The Role of Religion in the Potterverse was Magical Latin
sistermagpie
sistermagpie at earthlink.net
Mon Apr 13 01:32:15 UTC 2009
No: HPFGUIDX 186194
> Shelley:
> I said you missed the point of sin/salvation in the Christian story, and I
> said that in specific reference to Harry being a Christ figure in DH, in
> particular. If you know that the point of having one's sin's removed is
> restoration and freedom, then you understand what Harry was dying for as a
> Christ figure, what he was giving back to the WW. He wasn't dying for
> anyone's sins, but the restoration of the WW back to a time when they didn't
> live in terror of one Wizard, back to a time when they were all free to have
> relationships, marry and have kids, have shops and open commerce without
> manipulation, control or bondage from Voldemort. He was dying for
> reconciliation.
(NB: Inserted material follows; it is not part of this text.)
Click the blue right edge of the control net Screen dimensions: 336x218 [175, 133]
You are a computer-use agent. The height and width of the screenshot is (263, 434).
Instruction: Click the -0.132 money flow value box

Rowling didn't have to explain all that post-Voldemort
> liberation, because if you understand that liberation from sin, you
> understand the JOY that would have been the WW's without Voldemort. Rowling
> then didn't have to fill in all those details for us- they would have been
> easily understood.
Magpie:
I feel compelled to put in here that I saw Harry as a Christ figure in DH but didn't see any reason to fill in any of those details. Voldemort was one villain and Harry killed him (or caused him to be killed) and so the WW went back to the state it was in before. I didn't see anything on the level of what a Christian would consider the freedom one gets through Christ, nor, frankly, the great joy that would be associated with that. Harry, I thought, was a Christ figure since he went out to intentionally die and that put a spell in motion that protected people magically and he also seemed to come back, but the Voldemort threat seemed purely secular to me. Much more like defeating Hitler than defeating sin.